- _Exercise instructions_
Retrieve all lines below that have the string "icon".

Collected data:

▶

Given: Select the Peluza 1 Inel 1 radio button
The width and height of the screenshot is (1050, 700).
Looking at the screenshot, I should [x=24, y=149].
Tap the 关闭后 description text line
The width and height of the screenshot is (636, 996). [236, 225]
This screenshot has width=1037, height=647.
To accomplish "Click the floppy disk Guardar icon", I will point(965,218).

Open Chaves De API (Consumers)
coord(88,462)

◀
▶

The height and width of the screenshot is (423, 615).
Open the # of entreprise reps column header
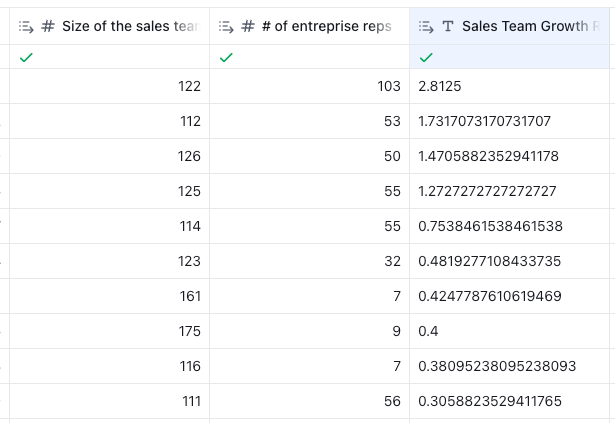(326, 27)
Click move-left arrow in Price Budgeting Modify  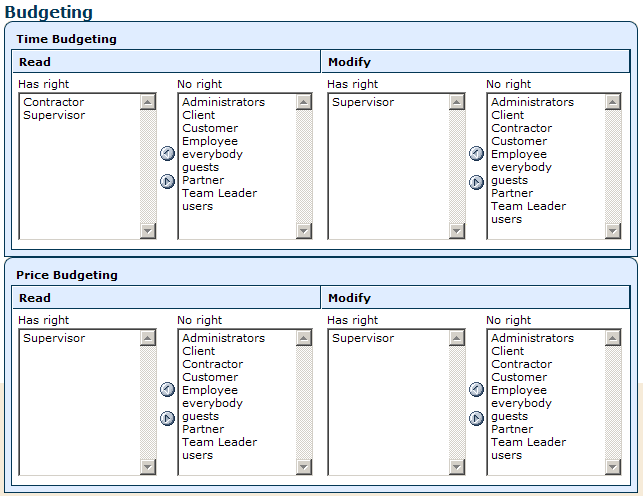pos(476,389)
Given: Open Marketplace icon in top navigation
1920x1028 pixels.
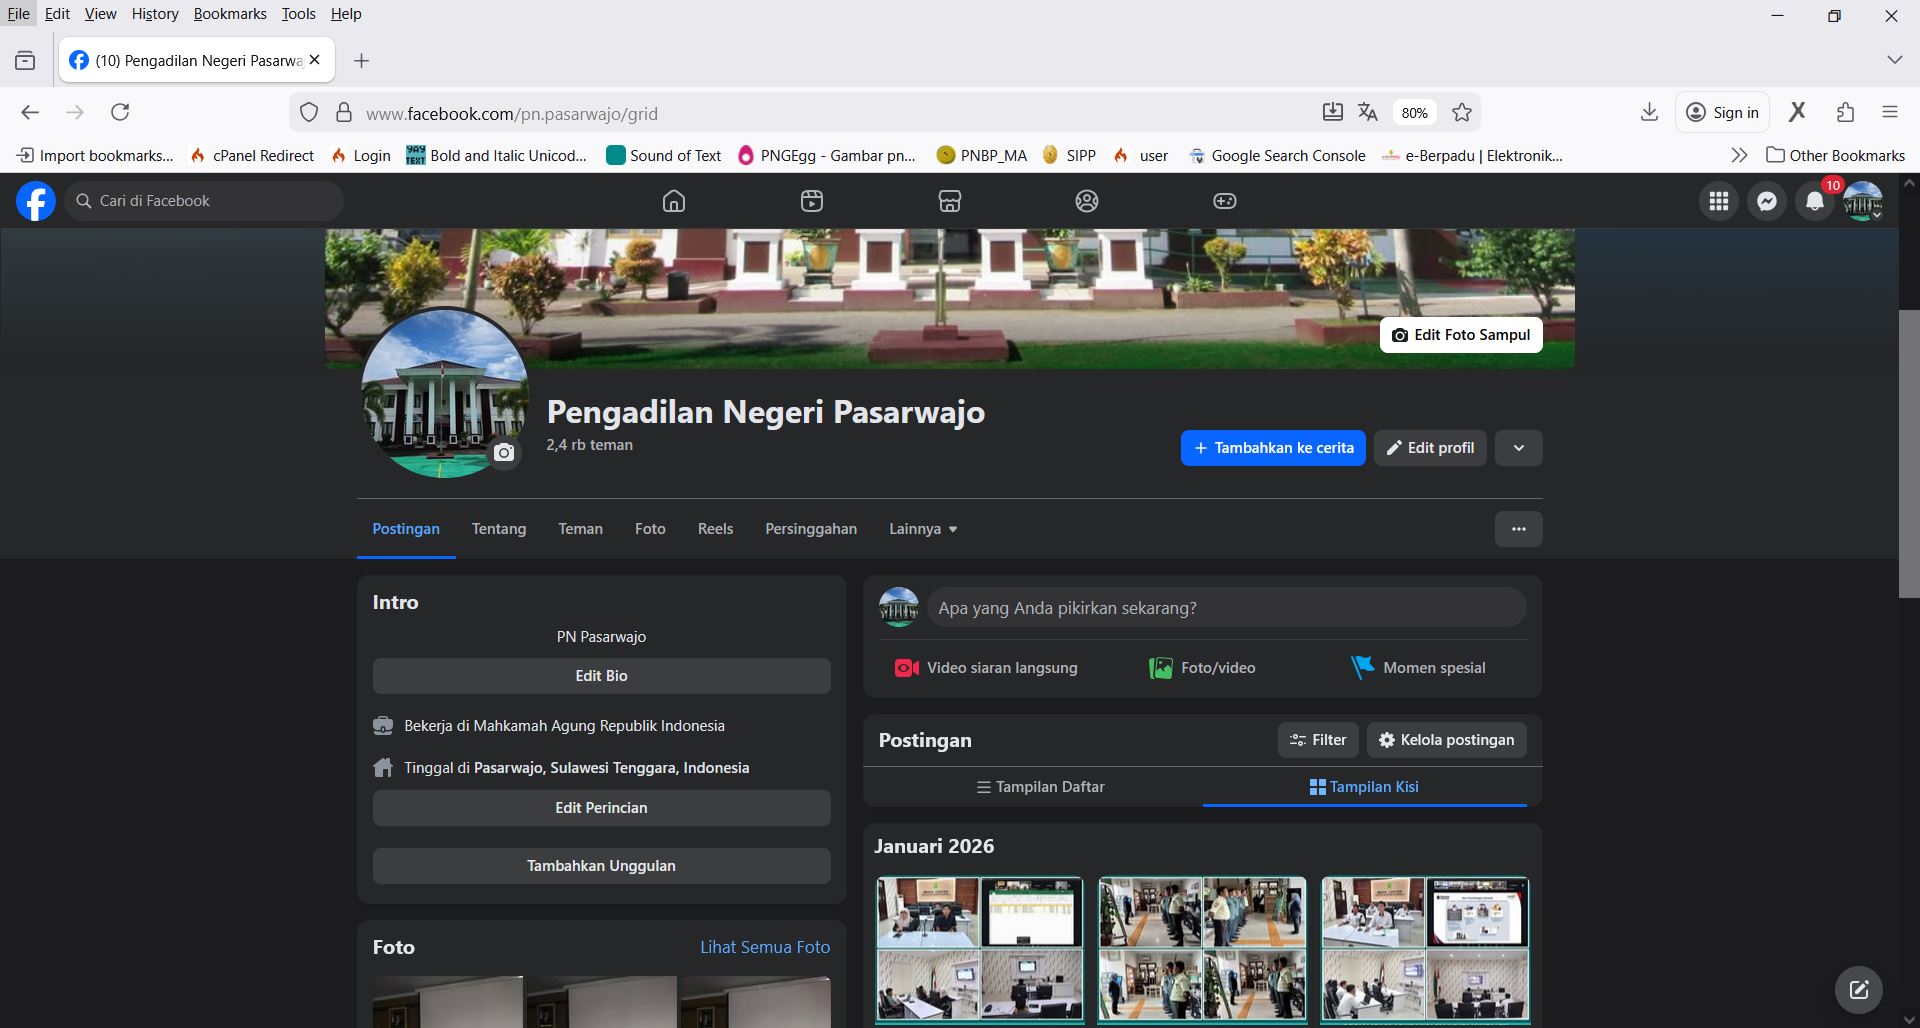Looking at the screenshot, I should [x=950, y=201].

◀

- _Result of the exercise_
To accomplish "Click the floppy disk Guardar icon", I will point(965,218).
Given: Open Marketplace icon in top navigation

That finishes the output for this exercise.